Pôle 6 - Chambre 9, 2 octobre 2024 — 22/05301
Texte intégral
REPUBLIQUE FRANCAISE
AU NOM DU PEUPLE FRANCAIS
COUR D'APPEL DE PARIS
Pôle 6 - Chambre 9
ARRET DU 02 OCTOBRE 2024
(n° 2024/ , 12 pages)
Numéro d'inscription au répertoire général : N° RG 22/05301 (22/07614) - N° Portalis 35L7-V-B7G-CFX2A
Décision déférée à la Cour : jugement rendu le 5 juin 2018 - Conseil de Prud'hommes de PARIS - infirmé partiellement par l'arrêt de la Cour d'Appel de Paris en date du 29 janvier 2020 - RG n° 18/08339 - cassé et annulé partiellement par un arrêt de la Cour de Cassation en date du 21 avril 2022.
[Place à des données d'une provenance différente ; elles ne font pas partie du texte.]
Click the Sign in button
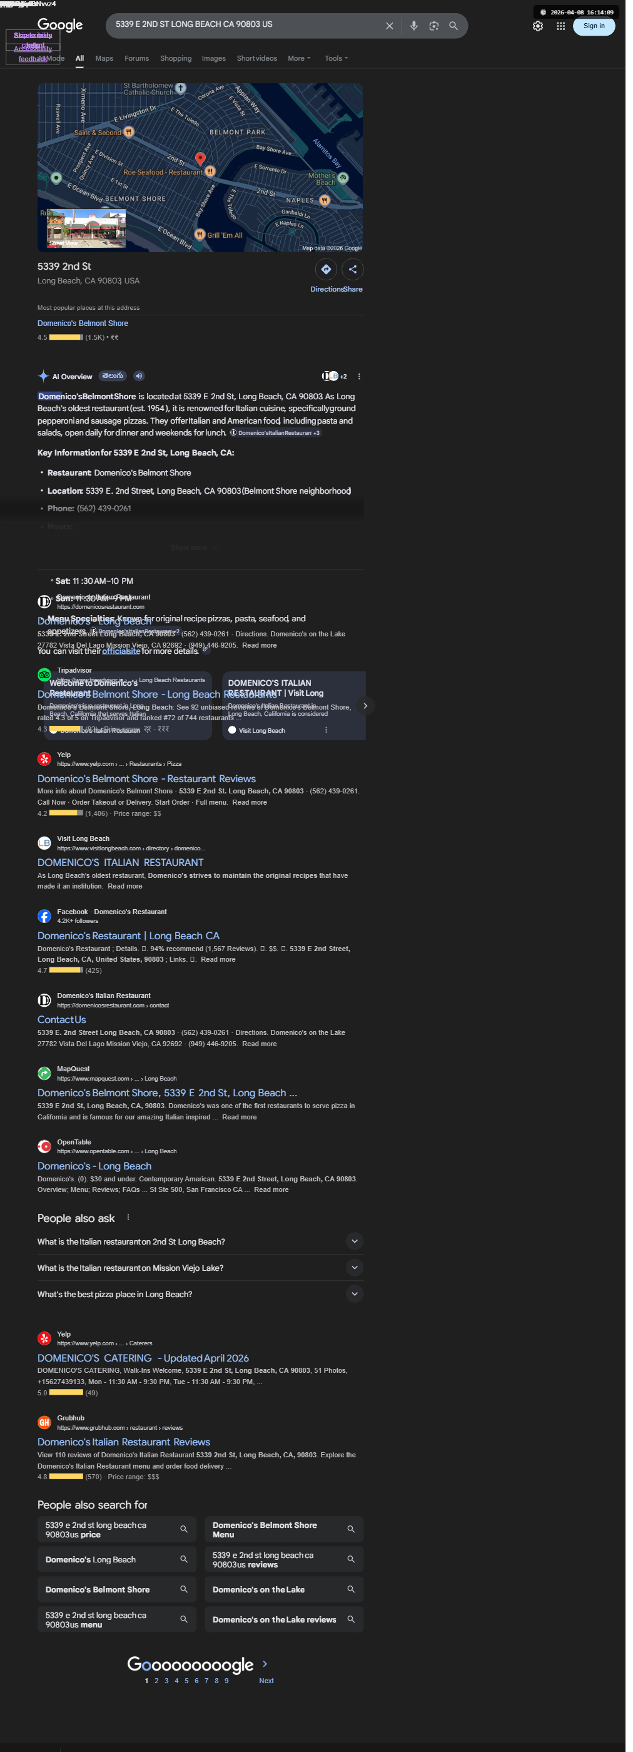Image resolution: width=633 pixels, height=1752 pixels. [594, 26]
DEMANDEUR A LA SAISINE SUR RENVOI APRES CASSATION
S.A.R.L. VULCAIN
[Adresse 2]
[Adresse 2]
Représentée par Me Virginie DOMAIN, avocat au barreau de PARIS, toque : C2440
DEFENDEUR A LA SAISINE SUR RENVOI APRES CASSATION
Monsieur [D] [Z]
[Adresse 1]
[Adresse 1]
Représenté par Me Annie GULMEZ, avocat au barreau de MEAUX
COMPOSITION DE LA COUR :
L'affaire a été débattue le 19 Juin 2024, en audience publique, devant la Cour composée de :
M. Stéphane MEYER, Président
M. Fabrice MORILLO, Conseiller
Madame Nelly CHRETIENNOT, Conseillère
qui en ont délibéré, un rapport a été présenté à l'audience par Monsieur Fabrice MORILLO, conseiller, dans les conditions prévues par l'article 804 du code de procédure civile.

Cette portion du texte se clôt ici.